Sebbene sia in parte inevitabile una legislazione che preveda tutele per i lavoratori e affronti i rischi legati all’automazione, questa probabilmente arriverà dopo la sua adozione. Questo significa che gli early adopter dovranno gestire autonomamente la cosiddetta “automazione etica”.
Ciò può includere la riduzione dei licenziamenti tramite la riqualificazione, la priorità alla mobilità interna e strumenti come l’outplacement per attenuare l’impatto sociale dei processi di ristrutturazione.
Aspettative tossiche di produttività
In un recente saggio su What Works, Tara McMullin approfondisce l’idea che “i dispositivi per risparmiare lavoro non tendono davvero a farci risparmiare lavoro o tempo.”
Cita il lavoro della storica Ruth Schwartz Cowan, che esplora come le invenzioni del XIX secolo pensate per risparmiare lavoro—come fruste per le uova e lavatrici—destinate a liberare il tempo delle domestiche, abbiano invece spostato il punto di riferimento ridefinendo ciò che era possibile ottenere nello stesso arco di tempo.
McMullin fa una considerazione importante: esiste un reale rischio che, invece di restituirci tempo riducendo il nostro carico di lavoro, l’automazione faccia aumentare ulteriormente aspettative di produttività già insostenibili e contribuisca al burnout.
Sovra-occupazione e ritenzione di talenti eccezionali
Se da un lato alcuni esperti delle risorse umane suggeriscono alle organizzazioni di trovare modi per incentivare i dipendenti a implementare l’automazione (ad esempio: venerdì libero; bonus), un numero crescente di lavoratori automatizza già gran parte del proprio lavoro senza informare i propri datori di lavoro.
Se alcuni utilizzano il tempo liberato per creare ulteriore valore o migliorare l’equilibrio tra vita privata e lavoro, altri usano l’aumentata efficienza per mantenere più lavori contemporaneamente.
Nei forum sulla sovra-occupazione, si nota una tendenza crescente a considerare i datori di lavoro in modo simile ai clienti freelance.
Al di là delle riserve etiche e legali, il fatto che alcune persone riescano a farlo senza essere scoperte—talvolta per anni—rafforza l’argomentazione a favore di una retribuzione basata sui risultati.
Se un dipendente estremamente efficace soddisfa costantemente o supera i requisiti del proprio ruolo, forse dovrebbe essere retribuito a un tasso superiore rispetto ai colleghi meno efficienti nello stesso ruolo attraverso la retribuzione basata sulle competenze in ambito AI.

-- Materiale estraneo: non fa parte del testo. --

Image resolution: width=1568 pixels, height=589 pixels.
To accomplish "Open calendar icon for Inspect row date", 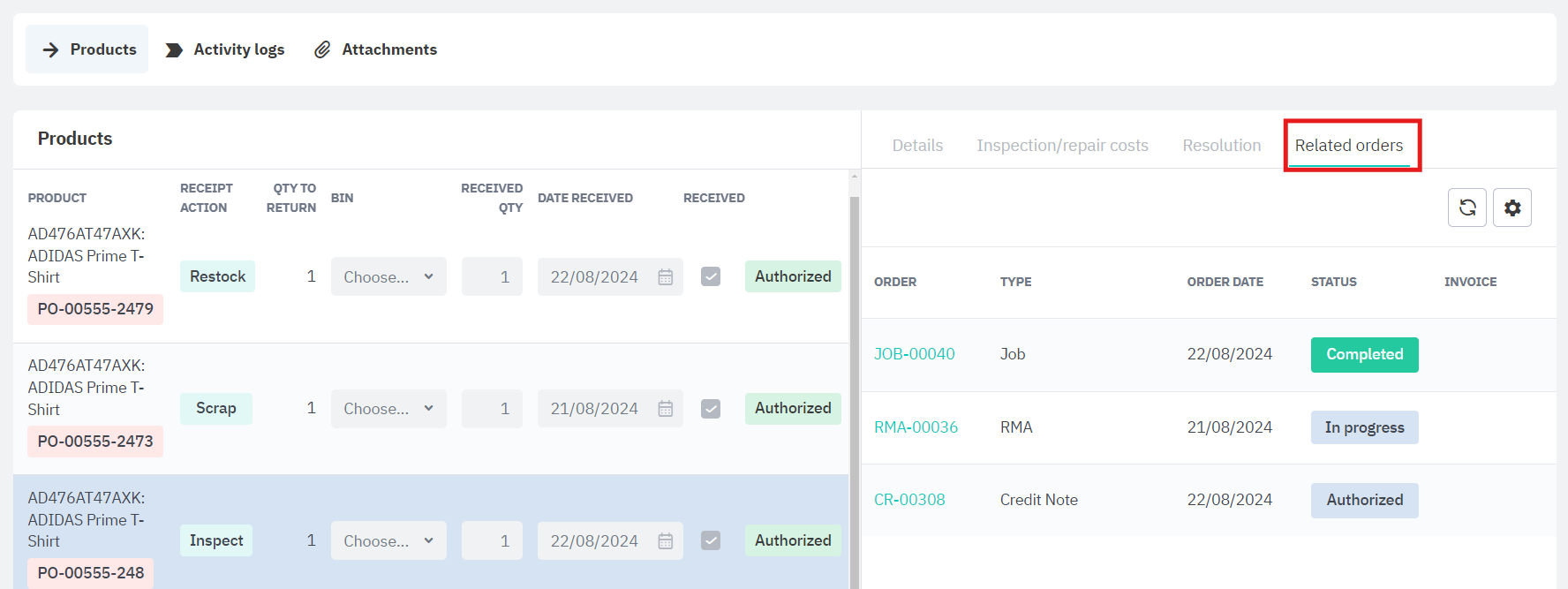I will click(666, 540).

Le organizzazioni dovrebbero fare tutto il possibile per trattenere questo tipo di talenti eccezionalmente efficaci e guadagnare la loro totale attenzione retribuendoli in modo adeguato.

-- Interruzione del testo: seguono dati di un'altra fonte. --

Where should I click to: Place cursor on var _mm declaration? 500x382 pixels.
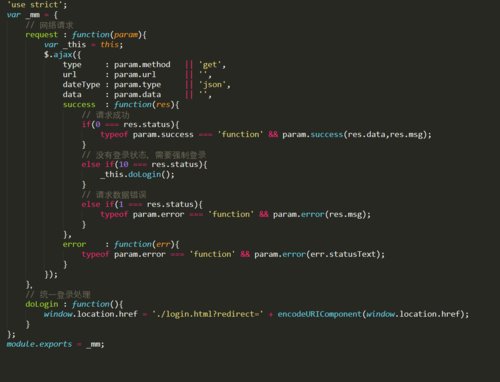click(32, 15)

Coinvolti pienamente, tali dipendenti potrebbero rivelarsi preziosi nel ripensare i modelli organizzativi per sfruttare al massimo i benefici dell’automazione.
Al contrario, non riconoscere (e incentivare) questi talenti può avere considerevoli costi opportunità in termini di capitale umano e potenziale di innovazione.
Cosa significa la trasformazione digitale delle Risorse Umane per i professionisti del settore
Con la tecnologia in rapida evoluzione che si radica sempre più a fondo nei modi in cui operano le organizzazioni, anche i sistemi HR devono evolversi allo stesso ritmo per continuare a servire al meglio le persone.
Poiché i modelli di business e le strutture organizzative evolvono in risposta all’evoluzione delle capacità tecnologiche, molte aziende implementeranno nuovi modelli operativi HR che possano trarre vantaggio da tali cambiamenti.
Secondo Deloitte, il digitale nelle HR non consiste solo nel trasformare le operazioni HR ma anche nel “trasformare la forza lavoro e il modo in cui il lavoro viene svolto.” Vale a dire, non si tratta solo di automatizzare i processi HR ma anche di progettare nuovi sistemi che riflettano la realtà in cambiamento del luogo di lavoro.
I responsabili HR dovranno non solo trovare modi per ottenere il massimo beneficio da questi strumenti, ma anche gestire—e anticipare—i rischi e le sfide che l’innovazione tecnologica, come l’AI, presenta per il business.